> [INSTRUCCIONES]:
#1 Reproduce literalmente el pasaje del texto sobre las muertes de Postigo y Pinochet, comenzando en "Dos muertes sin" y terminando en "se estaba desperezando.".
#2 Prosigue el texto sobre las muertes de Postigo y Pinochet a partir del punto en que se interrumpe.

Dos muertes sin conexión

Dijo Borges, no sin parte de razón, que "se estaban comiendo a los caníbales", pues el terror era también un contraterror. Luego reconocería don Jorge Luis lo evidente: que con los caníbales cayeron asimismo muchos que pasaban por allí.

Mueren sucesivamente Postigo y Pinochet, y el azar, como suele, propone asociaciones impensables. Los años de supuesta rebeldía colectiva, por ejemplo. Los del monopolio de la Televisión Española, cuando una audiencia baja eran diez millones de telespectadores y las veladas domésticas estaban hechas, que nadie se engañe, de copla y conformidad. Épocas en las que, a juzgar por lo que cuentan los de Cuéntame, la juventud nacional en pleno, y una parte importante de los no tan jóvenes, estaría "moviéndose" contra la dictadura. Postigo es un recordatorio de lo que realmente era España cuando la libertad se estaba desperezando.

El golpe de Estado chileno de septiembre de 1973 coge a nuestro país en el tramo final de un régimen dispuesto a un acto final de intervencionismo: tratar de eludir la crisis del petróleo, que tantas cosas cambiaría en el mundo, a base de subvencionar la energía. No estaba la cosa para crisis económicas que podían precipitar con facilidad otro tipo de crisis. No hubo, claro está, nada que hacer, y la recesión nos alcanzó con especial violencia cuando llegaron los ajustes, dos años después, coincidiendo con la muerte de Franco.

> [Entradas de datos extraídos]:
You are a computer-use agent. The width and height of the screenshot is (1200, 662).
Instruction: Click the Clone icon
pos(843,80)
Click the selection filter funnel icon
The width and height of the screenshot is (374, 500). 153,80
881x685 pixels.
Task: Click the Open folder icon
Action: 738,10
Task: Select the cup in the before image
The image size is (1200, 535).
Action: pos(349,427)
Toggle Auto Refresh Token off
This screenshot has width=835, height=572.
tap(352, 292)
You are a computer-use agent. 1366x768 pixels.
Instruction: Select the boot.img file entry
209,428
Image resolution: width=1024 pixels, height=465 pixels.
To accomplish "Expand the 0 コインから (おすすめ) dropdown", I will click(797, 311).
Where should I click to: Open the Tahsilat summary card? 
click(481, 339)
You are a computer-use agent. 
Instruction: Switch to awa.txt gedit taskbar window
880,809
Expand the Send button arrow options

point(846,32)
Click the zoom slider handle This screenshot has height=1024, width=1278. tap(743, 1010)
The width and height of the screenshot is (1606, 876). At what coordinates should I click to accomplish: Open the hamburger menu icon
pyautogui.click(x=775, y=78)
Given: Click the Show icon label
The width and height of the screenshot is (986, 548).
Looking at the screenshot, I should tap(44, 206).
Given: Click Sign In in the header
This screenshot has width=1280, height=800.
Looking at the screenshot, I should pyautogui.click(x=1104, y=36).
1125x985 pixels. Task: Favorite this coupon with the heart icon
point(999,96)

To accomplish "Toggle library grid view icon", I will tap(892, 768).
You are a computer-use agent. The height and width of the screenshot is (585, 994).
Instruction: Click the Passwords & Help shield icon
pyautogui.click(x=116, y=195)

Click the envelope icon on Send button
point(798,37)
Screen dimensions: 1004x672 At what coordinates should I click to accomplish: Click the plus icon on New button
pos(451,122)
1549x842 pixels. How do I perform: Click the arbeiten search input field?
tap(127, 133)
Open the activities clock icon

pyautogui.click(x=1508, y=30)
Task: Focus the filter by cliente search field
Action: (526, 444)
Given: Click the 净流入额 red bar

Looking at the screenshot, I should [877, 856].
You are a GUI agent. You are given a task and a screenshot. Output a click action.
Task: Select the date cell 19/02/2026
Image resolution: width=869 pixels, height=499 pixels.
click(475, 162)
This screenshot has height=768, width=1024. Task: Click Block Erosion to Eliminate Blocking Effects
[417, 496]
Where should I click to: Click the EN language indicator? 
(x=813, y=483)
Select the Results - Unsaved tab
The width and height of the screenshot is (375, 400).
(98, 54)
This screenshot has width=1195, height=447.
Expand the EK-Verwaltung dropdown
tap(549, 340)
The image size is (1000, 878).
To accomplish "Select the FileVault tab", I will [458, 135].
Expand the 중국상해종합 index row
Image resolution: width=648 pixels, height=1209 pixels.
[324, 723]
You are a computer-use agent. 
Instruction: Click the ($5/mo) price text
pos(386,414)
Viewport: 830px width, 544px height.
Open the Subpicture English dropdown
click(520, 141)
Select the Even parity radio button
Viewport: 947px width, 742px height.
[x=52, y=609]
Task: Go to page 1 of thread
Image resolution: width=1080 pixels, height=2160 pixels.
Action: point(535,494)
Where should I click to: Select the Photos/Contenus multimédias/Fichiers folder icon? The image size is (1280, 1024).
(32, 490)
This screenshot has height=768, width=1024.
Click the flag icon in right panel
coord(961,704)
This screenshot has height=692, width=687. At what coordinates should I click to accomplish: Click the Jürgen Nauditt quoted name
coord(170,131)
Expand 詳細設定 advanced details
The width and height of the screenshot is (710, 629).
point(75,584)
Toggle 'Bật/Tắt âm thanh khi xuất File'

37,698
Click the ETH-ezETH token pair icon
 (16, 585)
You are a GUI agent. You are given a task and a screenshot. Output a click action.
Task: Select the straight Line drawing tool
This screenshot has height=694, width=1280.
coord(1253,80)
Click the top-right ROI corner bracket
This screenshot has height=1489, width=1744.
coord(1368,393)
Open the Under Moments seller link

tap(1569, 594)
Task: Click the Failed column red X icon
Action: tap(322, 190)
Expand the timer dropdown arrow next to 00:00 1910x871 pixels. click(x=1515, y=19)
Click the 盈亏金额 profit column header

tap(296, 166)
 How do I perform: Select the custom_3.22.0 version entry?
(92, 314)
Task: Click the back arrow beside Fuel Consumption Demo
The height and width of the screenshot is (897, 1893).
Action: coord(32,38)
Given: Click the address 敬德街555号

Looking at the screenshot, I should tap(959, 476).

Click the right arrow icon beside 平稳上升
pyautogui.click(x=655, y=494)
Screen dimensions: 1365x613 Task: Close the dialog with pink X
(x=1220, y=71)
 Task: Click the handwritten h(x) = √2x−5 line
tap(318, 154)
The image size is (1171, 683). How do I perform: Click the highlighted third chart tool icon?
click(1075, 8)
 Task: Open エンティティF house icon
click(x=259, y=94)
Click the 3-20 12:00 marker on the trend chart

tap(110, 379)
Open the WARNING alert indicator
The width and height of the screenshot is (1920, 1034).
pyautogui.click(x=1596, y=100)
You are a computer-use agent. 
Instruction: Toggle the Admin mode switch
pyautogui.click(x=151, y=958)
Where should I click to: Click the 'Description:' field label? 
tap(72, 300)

> [RESULTADOS DEL EJERCICIO]:
#1
Dos muertes sin conexión

Dijo Borges, no sin parte de razón, que "se estaban comiendo a los caníbales", pues el terror era también un contraterror. Luego reconocería don Jorge Luis lo evidente: que con los caníbales cayeron asimismo muchos que pasaban por allí.

Mueren sucesivamente Postigo y Pinochet, y el azar, como suele, propone asociaciones impensables. Los años de supuesta rebeldía colectiva, por ejemplo. Los del monopolio de la Televisión Española, cuando una audiencia baja eran diez millones de telespectadores y las veladas domésticas estaban hechas, que nadie se engañe, de copla y conformidad. Épocas en las que, a juzgar por lo que cuentan los de Cuéntame, la juventud nacional en pleno, y una parte importante de los no tan jóvenes, estaría "moviéndose" contra la dictadura. Postigo es un recordatorio de lo que realmente era España cuando la libertad se estaba desperezando.

#2
El cierre masivo de empresas, el inicio de un desempleo que alcanzaría con Felipe González límites intolerables y algunas otras circunstancias derivadas en parte de lo anterior, como el incremento de la delincuencia, sirvieron el cuadro que permitió afirmar que vivíamos mejor con Franco, a unos, o contra Franco, a otros. Sólo que contra Franco habían vivido muy poquitos. Básicamente los comunistas del PCE. Que le echen un vistazo los jóvenes de la LOGSE a las imágenes de la última concentración franquista en la Plaza de Oriente si desean hacerse una idea de lo que era el Madrid de la primera mitad de los setenta. Es pura matemática: muchos de aquellos madrileños con el brazo en alto votarían pronto socialista e invocarían cien años de honradez.

Otras imágenes, las de La batalla de Chile, con sus ocho horas en blanco y negro, nos conmoverían en los dulces cine-clubs de la Transición. Aprenderíamos un antiamericanismo justificado en la estrategia de Kissinger, el auxilio liberticida a dictaduras de derecha en el Tercer Mundo, la subvención de una sarta de criminales uniformados, avalados por su anticomunismo, que, con frase feliz, Washington dio en llamar "nuestros hijos de puta". Uno de ellos es el que ha muerto ahora con noventa y un años. De las acciones que sembraron el terror en Chile o Argentina dijo Borges, no sin parte de razón, que "se estaban comiendo a los caníbales", pues el terror era también un contraterror. Luego reconocería don Jorge Luis lo evidente: que con los caníbales cayeron asimismo muchos que pasaban por allí. El terror es siempre terror.